Required work: Copy exactly, no pictures: every line from the one that contains "Open the emoji reactions picker" through the end of the entries below.

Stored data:
********************
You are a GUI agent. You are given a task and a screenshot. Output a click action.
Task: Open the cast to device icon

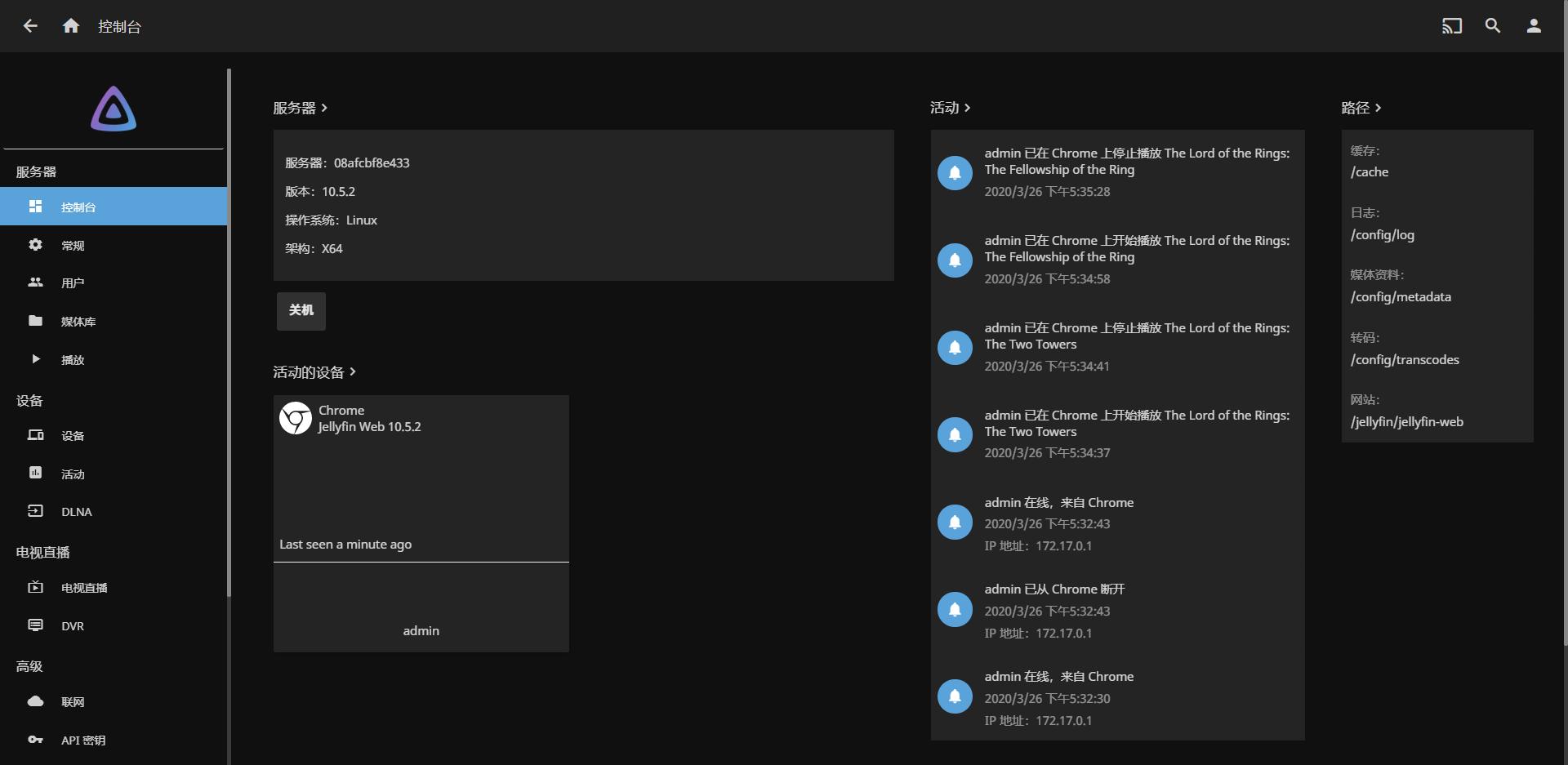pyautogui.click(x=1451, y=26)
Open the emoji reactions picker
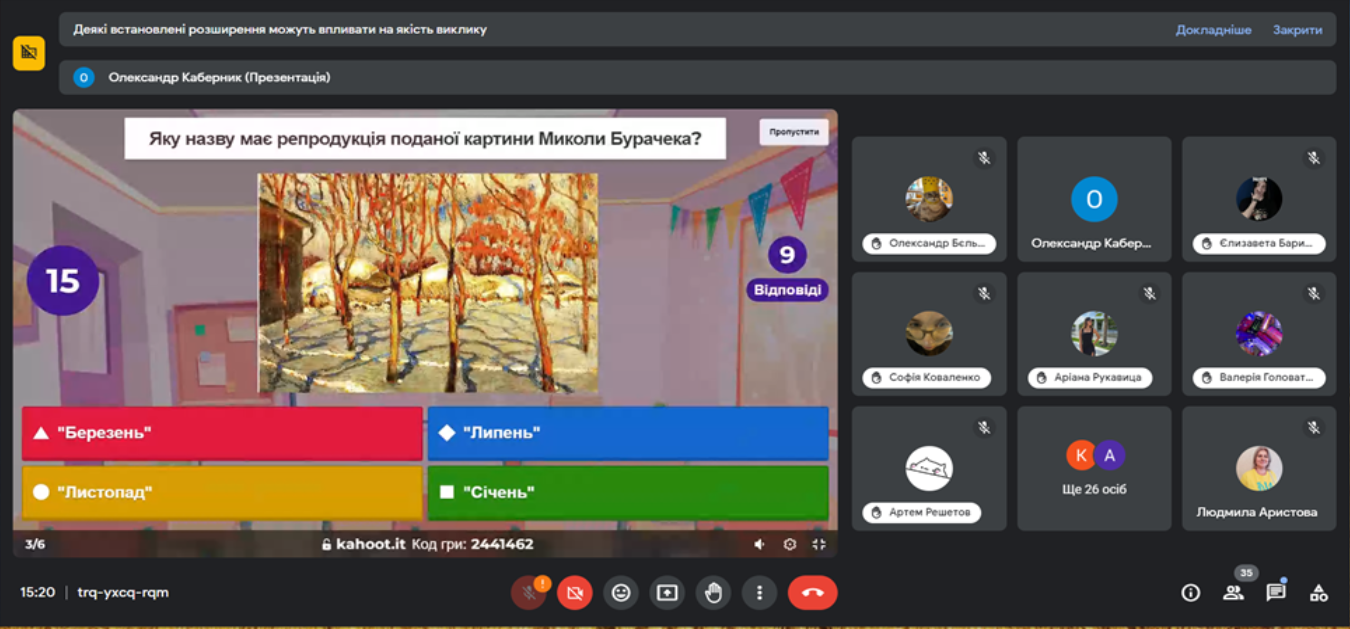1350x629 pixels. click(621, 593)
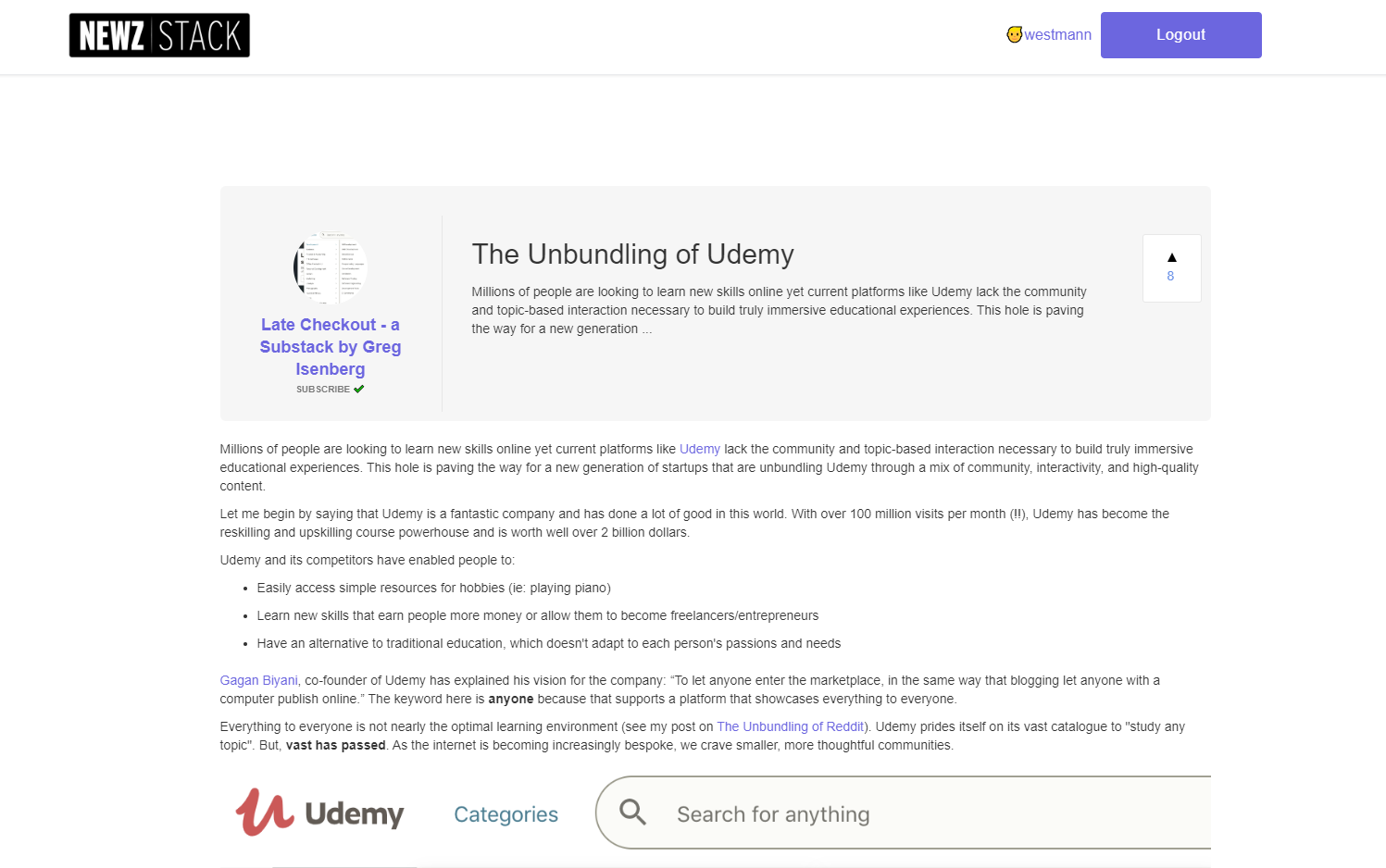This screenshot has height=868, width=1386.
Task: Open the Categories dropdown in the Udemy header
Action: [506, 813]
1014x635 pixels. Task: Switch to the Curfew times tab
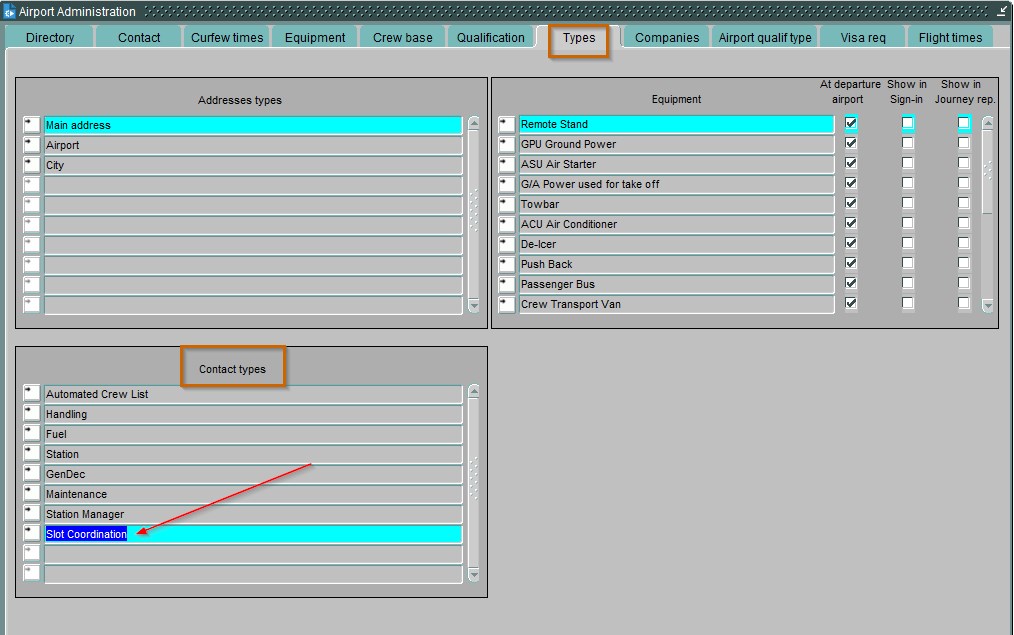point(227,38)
********************
Problem solution:
Open the emoji reactions picker
1350x629 pixels. click(621, 593)
This screenshot has height=868, width=1386.
Task: Open the Categories dropdown in the Udemy header
Action: [506, 813]
1014x635 pixels. Task: Switch to the Curfew times tab
point(227,38)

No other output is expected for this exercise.